SchoolTube
- Website type: Education / Online Media
- Available in: English
- Creators: User-generated and professional content
- Website: http://www.schooltube.com

= SchoolTube =

Children video community

SchoolTube is a free K-12 video community based in St. Louis, Missouri. The company was founded in 2007 by Carl Arizpe and his son, Andrew.

== Access in schools ==
SchoolTube has widespread use in American primary and secondary schools. As of 2013, there are registered SchoolTube users in over 50,000 K–12 (kindergarten through 12th grade) schools in the US who are uploading, on average, 1,000 videos a day. All student-generated content is teacher-moderated. Most schools have blocked commercial video platforms from the classroom due to inappropriate content.
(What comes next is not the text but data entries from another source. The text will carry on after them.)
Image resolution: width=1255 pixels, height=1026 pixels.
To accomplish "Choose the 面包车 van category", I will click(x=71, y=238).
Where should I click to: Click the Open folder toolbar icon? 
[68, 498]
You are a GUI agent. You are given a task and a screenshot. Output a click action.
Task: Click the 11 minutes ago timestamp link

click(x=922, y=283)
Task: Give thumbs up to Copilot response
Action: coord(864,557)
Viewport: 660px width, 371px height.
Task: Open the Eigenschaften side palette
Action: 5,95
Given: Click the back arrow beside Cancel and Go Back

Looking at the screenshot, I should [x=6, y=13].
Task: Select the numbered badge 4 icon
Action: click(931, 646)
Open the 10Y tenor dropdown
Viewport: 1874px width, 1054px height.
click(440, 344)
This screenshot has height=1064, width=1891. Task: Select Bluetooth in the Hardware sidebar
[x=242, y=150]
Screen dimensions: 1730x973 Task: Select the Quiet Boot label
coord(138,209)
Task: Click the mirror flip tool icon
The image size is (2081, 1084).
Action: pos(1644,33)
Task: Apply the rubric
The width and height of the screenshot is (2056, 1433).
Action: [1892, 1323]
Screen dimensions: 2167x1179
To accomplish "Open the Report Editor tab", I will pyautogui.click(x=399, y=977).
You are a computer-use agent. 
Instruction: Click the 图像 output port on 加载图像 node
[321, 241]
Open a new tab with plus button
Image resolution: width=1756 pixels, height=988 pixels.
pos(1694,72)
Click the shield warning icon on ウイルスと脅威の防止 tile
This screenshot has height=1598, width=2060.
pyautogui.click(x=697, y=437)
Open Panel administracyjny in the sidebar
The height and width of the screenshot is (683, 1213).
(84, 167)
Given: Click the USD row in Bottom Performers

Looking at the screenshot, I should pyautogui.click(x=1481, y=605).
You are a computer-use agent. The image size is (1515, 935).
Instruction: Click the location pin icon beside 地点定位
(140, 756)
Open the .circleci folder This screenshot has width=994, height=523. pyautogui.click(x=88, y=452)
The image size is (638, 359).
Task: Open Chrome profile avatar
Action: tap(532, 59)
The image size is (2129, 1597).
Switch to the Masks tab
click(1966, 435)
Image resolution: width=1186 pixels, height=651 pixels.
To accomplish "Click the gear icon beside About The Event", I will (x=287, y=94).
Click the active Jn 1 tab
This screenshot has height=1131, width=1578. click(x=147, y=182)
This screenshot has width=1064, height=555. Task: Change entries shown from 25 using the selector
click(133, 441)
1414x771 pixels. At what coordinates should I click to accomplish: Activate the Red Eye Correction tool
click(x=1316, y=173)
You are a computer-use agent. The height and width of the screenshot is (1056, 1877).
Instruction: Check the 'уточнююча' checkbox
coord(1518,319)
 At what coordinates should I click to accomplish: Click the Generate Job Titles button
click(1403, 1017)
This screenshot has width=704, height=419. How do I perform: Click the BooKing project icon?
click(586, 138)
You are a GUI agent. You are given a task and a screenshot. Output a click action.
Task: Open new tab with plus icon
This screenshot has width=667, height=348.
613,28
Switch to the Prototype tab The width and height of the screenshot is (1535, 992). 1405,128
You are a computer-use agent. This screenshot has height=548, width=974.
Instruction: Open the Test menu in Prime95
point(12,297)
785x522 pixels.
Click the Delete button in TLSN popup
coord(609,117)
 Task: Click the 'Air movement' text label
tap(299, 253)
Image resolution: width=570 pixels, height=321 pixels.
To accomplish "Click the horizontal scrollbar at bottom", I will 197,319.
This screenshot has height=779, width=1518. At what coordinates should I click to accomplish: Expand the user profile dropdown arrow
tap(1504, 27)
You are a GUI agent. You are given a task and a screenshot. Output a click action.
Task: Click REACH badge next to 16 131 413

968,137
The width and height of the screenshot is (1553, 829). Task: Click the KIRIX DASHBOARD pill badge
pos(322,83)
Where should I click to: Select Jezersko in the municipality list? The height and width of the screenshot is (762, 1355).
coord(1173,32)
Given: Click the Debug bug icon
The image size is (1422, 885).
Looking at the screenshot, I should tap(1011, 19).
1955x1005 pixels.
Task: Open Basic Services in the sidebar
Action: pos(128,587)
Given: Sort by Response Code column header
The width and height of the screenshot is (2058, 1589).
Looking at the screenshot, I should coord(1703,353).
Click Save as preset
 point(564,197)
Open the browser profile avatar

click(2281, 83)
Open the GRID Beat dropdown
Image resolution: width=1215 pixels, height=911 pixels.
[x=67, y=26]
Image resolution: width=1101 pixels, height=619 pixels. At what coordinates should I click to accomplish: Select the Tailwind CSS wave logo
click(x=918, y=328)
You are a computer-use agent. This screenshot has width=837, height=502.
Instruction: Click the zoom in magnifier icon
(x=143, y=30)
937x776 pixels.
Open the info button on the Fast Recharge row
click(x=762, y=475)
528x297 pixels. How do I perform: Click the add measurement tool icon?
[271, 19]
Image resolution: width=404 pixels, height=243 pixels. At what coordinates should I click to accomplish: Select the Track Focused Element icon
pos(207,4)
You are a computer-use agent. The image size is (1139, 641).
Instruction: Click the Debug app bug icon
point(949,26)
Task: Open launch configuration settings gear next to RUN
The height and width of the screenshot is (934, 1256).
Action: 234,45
SchoolTube has been granted this access due to a moderation process to ensures user-generated content is appropriate for the K–12 environment. SchoolTube is endorsed by various national education associations include the American Association of School Librarians and the National Science Teachers Association.

== Moderation process ==
SchoolTube's uses a moderation process which it claims makes it safe for usage within K-12 classrooms. When a student decides to upload a video, a teacher or administrator from that student's school must approve the video before it will be made live on the site. Schools also have the option to limit the video viewing to its own school.